Data records:
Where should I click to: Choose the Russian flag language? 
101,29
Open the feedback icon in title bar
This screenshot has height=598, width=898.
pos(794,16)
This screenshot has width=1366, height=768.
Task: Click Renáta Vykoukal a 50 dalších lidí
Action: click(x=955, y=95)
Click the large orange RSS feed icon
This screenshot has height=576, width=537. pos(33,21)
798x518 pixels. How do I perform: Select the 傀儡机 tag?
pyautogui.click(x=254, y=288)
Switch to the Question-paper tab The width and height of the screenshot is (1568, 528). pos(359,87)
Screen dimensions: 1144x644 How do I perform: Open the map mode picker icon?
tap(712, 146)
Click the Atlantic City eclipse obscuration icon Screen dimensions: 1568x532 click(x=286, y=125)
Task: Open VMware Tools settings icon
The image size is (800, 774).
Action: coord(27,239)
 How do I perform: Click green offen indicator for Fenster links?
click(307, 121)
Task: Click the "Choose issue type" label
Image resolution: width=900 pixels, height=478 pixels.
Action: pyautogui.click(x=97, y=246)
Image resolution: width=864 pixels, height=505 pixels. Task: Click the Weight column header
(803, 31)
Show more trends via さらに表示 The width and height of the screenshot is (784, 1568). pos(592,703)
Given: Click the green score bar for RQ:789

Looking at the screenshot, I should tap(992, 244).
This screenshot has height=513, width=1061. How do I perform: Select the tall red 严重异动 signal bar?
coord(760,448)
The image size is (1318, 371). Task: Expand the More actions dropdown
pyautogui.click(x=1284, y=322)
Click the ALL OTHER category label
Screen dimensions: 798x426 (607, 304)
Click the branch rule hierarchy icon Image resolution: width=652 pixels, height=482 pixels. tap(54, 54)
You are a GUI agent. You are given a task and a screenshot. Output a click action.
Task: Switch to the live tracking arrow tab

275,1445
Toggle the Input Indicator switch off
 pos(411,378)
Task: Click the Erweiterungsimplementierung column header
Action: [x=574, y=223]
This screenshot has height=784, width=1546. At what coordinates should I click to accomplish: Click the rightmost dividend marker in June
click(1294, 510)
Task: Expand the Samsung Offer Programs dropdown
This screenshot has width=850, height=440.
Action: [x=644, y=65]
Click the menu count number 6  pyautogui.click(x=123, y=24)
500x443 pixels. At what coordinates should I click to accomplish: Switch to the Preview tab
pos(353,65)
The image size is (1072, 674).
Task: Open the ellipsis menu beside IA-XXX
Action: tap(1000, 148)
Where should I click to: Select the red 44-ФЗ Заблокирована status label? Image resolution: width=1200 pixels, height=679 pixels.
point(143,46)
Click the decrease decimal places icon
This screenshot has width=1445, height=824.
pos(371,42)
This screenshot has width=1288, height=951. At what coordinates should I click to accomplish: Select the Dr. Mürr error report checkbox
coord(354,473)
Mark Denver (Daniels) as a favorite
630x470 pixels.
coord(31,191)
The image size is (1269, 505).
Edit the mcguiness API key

Exercise instructions: Please give the listing again exactly, line for line.

Response:
Where should I click to: Choose the Russian flag language? 
101,29
Open the feedback icon in title bar
This screenshot has height=598, width=898.
pos(794,16)
This screenshot has width=1366, height=768.
Task: Click Renáta Vykoukal a 50 dalších lidí
Action: click(x=955, y=95)
Click the large orange RSS feed icon
This screenshot has height=576, width=537. pos(33,21)
798x518 pixels. How do I perform: Select the 傀儡机 tag?
pyautogui.click(x=254, y=288)
Switch to the Question-paper tab The width and height of the screenshot is (1568, 528). pos(359,87)
Screen dimensions: 1144x644 How do I perform: Open the map mode picker icon?
tap(712, 146)
Click the Atlantic City eclipse obscuration icon Screen dimensions: 1568x532 click(x=286, y=125)
Task: Open VMware Tools settings icon
The image size is (800, 774).
Action: coord(27,239)
 How do I perform: Click green offen indicator for Fenster links?
click(307, 121)
Task: Click the "Choose issue type" label
Image resolution: width=900 pixels, height=478 pixels.
Action: pyautogui.click(x=97, y=246)
Image resolution: width=864 pixels, height=505 pixels. Task: Click the Weight column header
(803, 31)
Show more trends via さらに表示 The width and height of the screenshot is (784, 1568). pos(592,703)
Given: Click the green score bar for RQ:789

Looking at the screenshot, I should tap(992, 244).
This screenshot has height=513, width=1061. How do I perform: Select the tall red 严重异动 signal bar?
coord(760,448)
The image size is (1318, 371). Task: Expand the More actions dropdown
pyautogui.click(x=1284, y=322)
Click the ALL OTHER category label
Screen dimensions: 798x426 (607, 304)
Click the branch rule hierarchy icon Image resolution: width=652 pixels, height=482 pixels. tap(54, 54)
You are a GUI agent. You are given a task and a screenshot. Output a click action.
Task: Switch to the live tracking arrow tab

275,1445
Toggle the Input Indicator switch off
 pos(411,378)
Task: Click the Erweiterungsimplementierung column header
Action: [x=574, y=223]
This screenshot has height=784, width=1546. At what coordinates should I click to accomplish: Click the rightmost dividend marker in June
click(1294, 510)
Task: Expand the Samsung Offer Programs dropdown
This screenshot has width=850, height=440.
Action: [x=644, y=65]
Click the menu count number 6  pyautogui.click(x=123, y=24)
500x443 pixels. At what coordinates should I click to accomplish: Switch to the Preview tab
pos(353,65)
The image size is (1072, 674).
Task: Open the ellipsis menu beside IA-XXX
Action: tap(1000, 148)
Where should I click to: Select the red 44-ФЗ Заблокирована status label? Image resolution: width=1200 pixels, height=679 pixels.
point(143,46)
Click the decrease decimal places icon
This screenshot has width=1445, height=824.
pos(371,42)
This screenshot has width=1288, height=951. At what coordinates should I click to accomplish: Select the Dr. Mürr error report checkbox
coord(354,473)
Mark Denver (Daniels) as a favorite
630x470 pixels.
coord(31,191)
The image size is (1269, 505).
Edit the mcguiness API key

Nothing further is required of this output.